Of course you think old friends want to hear from you in the middle of the night, or the friends you’re with want you to hang on them and give them sloppy hugs, repeating: “I loveyu, yur my bes fren…”
It’s called Bad Judgment.
While this study was unecessary, cuz, well, duh, I actually would be interested to hear about scientific answers to the following questions:
- Do people who choose Coors Light (even when there are real beers to choose from) have lower IQs than the people who choose the real beer?
- Are bartenders who can’t make a proper Lemondrop Martini just lazy, or are they suffering from a type of Post-Traumatic Kool-Aid Syndrome?

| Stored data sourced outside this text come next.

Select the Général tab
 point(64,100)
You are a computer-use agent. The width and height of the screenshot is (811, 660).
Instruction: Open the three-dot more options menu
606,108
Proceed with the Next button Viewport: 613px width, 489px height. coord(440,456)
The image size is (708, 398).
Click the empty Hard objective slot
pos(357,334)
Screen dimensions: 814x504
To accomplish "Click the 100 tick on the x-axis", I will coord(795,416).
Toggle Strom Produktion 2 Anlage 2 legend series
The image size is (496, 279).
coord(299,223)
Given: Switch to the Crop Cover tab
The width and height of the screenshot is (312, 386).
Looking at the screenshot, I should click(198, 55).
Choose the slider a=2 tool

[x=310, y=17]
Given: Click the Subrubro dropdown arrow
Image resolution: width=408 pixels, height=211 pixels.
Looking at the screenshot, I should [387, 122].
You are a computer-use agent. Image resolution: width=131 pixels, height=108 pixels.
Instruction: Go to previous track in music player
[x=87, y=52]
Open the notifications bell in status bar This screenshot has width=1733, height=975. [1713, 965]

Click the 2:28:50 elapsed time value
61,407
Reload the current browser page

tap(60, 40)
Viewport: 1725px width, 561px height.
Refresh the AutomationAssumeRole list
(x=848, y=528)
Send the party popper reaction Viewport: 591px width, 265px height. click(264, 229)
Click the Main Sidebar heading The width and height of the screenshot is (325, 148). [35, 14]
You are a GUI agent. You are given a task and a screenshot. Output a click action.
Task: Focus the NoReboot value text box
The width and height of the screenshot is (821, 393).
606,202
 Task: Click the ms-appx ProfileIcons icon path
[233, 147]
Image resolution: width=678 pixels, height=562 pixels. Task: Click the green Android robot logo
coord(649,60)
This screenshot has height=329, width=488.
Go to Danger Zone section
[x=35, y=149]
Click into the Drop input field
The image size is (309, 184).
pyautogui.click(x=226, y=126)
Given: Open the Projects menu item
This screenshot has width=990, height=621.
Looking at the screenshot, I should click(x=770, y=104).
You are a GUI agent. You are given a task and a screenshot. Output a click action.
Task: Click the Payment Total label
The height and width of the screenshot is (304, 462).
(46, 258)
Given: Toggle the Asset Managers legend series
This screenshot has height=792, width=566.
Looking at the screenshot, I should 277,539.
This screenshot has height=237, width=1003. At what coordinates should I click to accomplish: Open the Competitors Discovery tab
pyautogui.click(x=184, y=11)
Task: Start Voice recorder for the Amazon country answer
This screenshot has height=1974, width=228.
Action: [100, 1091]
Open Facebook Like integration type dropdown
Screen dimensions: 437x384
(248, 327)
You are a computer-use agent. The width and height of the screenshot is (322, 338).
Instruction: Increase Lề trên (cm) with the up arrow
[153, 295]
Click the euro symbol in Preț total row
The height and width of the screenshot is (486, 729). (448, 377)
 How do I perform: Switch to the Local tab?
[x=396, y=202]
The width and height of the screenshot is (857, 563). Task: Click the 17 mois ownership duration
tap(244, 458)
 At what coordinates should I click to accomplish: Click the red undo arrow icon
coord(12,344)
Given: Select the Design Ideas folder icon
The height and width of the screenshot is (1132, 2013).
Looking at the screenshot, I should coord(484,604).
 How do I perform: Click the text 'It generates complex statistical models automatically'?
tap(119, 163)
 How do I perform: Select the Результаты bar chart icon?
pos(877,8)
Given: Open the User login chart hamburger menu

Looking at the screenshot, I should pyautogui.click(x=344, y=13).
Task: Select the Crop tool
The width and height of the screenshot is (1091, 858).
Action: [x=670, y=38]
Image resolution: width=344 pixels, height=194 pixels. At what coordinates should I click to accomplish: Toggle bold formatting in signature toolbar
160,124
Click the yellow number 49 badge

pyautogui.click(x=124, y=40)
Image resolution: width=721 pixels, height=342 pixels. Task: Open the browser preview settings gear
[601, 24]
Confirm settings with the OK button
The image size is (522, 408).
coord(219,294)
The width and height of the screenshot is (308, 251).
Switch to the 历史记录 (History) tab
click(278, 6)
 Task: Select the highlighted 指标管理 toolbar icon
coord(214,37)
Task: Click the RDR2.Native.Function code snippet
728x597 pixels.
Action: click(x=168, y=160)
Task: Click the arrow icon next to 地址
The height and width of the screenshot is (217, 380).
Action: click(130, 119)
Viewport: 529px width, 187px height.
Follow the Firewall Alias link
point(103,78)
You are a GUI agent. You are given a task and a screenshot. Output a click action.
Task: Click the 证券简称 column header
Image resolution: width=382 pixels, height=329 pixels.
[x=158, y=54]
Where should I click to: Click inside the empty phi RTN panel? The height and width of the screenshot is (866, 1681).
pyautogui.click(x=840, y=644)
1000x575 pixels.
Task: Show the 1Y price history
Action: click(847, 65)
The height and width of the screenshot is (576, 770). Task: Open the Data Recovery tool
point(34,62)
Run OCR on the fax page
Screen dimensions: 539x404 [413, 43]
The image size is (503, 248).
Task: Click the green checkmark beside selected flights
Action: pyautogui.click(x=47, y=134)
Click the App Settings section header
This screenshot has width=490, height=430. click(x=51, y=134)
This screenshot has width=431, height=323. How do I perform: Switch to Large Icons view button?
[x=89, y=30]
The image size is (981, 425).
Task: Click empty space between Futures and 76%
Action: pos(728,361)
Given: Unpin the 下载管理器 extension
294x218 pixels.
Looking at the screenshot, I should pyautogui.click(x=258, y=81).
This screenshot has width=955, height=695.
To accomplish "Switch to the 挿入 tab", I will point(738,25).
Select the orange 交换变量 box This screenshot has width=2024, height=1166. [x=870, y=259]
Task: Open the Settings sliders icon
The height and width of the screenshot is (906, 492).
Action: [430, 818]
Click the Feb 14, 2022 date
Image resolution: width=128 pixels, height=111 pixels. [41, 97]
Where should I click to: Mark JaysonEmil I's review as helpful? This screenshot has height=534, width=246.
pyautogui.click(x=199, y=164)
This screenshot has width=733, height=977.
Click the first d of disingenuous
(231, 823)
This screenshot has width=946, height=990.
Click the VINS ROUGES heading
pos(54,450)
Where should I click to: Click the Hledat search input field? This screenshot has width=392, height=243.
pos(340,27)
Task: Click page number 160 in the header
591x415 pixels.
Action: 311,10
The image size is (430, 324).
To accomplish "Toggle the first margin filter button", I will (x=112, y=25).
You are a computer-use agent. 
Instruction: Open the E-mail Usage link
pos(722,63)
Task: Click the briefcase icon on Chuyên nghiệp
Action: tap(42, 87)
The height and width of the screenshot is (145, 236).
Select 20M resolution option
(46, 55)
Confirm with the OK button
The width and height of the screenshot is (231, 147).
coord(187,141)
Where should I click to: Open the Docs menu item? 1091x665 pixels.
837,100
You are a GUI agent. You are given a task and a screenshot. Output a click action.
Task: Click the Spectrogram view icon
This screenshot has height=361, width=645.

- Do people think Two-Buck Chuck tastes better if served in a lovely decanter as opposed to the original bottle?
- Do the loudest and most obnoxious men in bars really have the smallest penises?
- Are Mommies that drink wine every night more relaxed than Mommies who don’t?
See, there are lots of questions out there that remain unanswered. Maybe I’ll take up grant writing and seriously look into that last question….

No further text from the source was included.